In the early 1990s, a slightly weakened version of SIV, the monkey counterpart to HIV, was shown to protect monkeys for infection with the fully virulent version, but this weakened version was still able to cause AIDS in some monkeys and the protection was lost if the vaccine virus was further weakened.
"Efforts to develop a live attenuated virus are analogous to the tale of 'Goldilocks and the Three Bears,'" explained Louis Picker, M.D., associate director of the OHSU Vaccine and Gene Therapy Institute. "The field was looking for a vaccine that was 'not too hot,' or 'not too cold,' but 'just right.' The problem was that it appears that weakening a virus to the level that is 'just right' is impossible. However, we thought that understanding the mechanism responsible for the protection afforded by the too-dangerous-for clinical-use attenuated vaccine would allow us to design a vaccine that would be both effective and safe".
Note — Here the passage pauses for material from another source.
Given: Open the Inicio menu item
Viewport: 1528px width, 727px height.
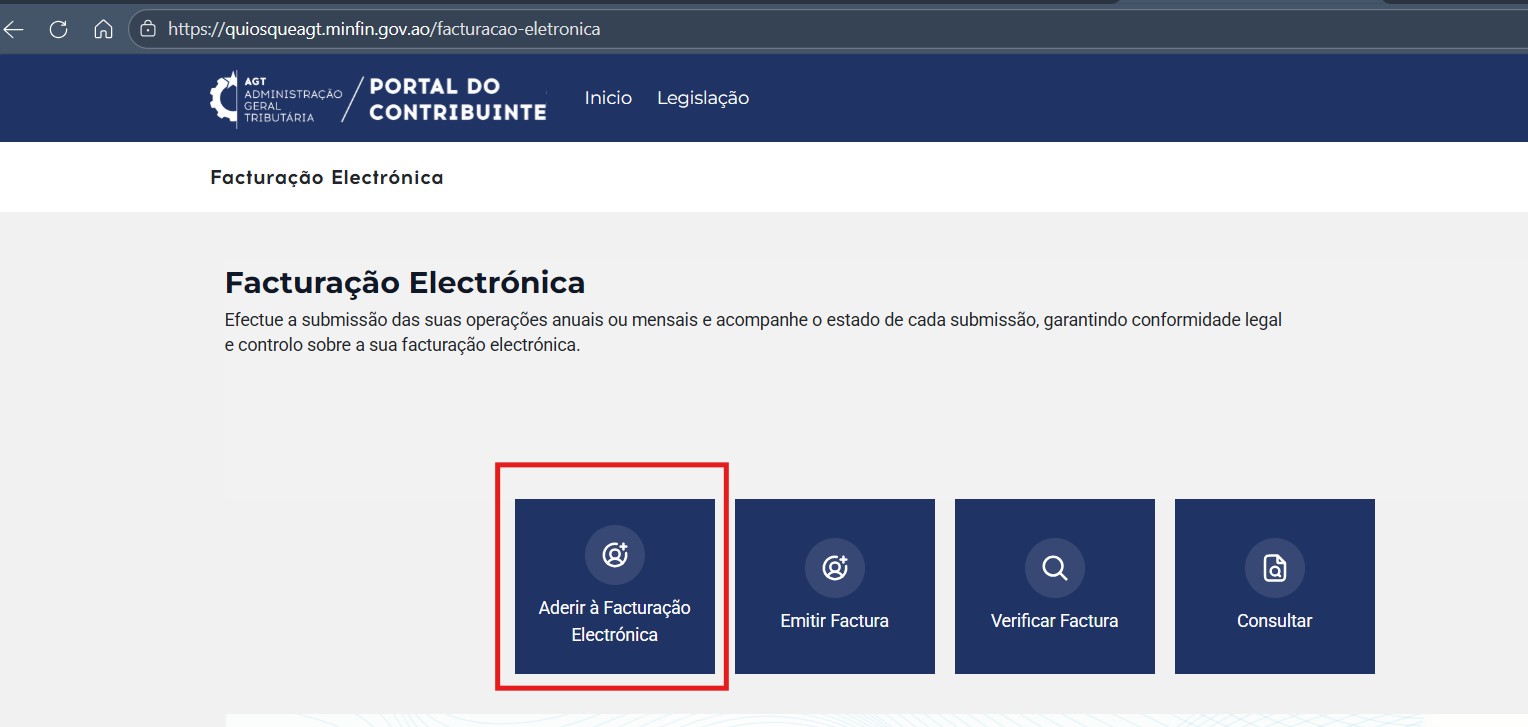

The newly published research shows that the protection is due to anti-viral T cells maintained in lymphoid tissue by persistent live attenuated virus; weakening the virus prevents this persistence and curtails protection. Thus, unlike most vaccines, an effective HIV vaccine might have to persist in the body to be effective.
Picker's group has developed another persistent virus named cytomegalovirus (CMV) engineered to express SIV or HIV proteins and serve as the transport system (vector) used to raise protective immune responses against these AIDS-causing viruses. In May 2011, the Picker lab published findings that demonstrated how immune responses elicited by their vaccine candidate were able to completely control SIV in a significant number of exposed animals.
CMV is a persistent virus that most people carry, causes few or no symptoms, and elicits very strong cellular responses that are maintained for life. These immune responses are characterized by a type of T cell called an effector memory T cell that has potent anti-viral function and localizes in the same tissues targeted by the AIDS-causing viruses. Picker and his team hypothesize that CMV vector-generated anti-HIV responses would be constantly on the alert for HIV and would be able to intercept and stop HIV infection immediately after exposure.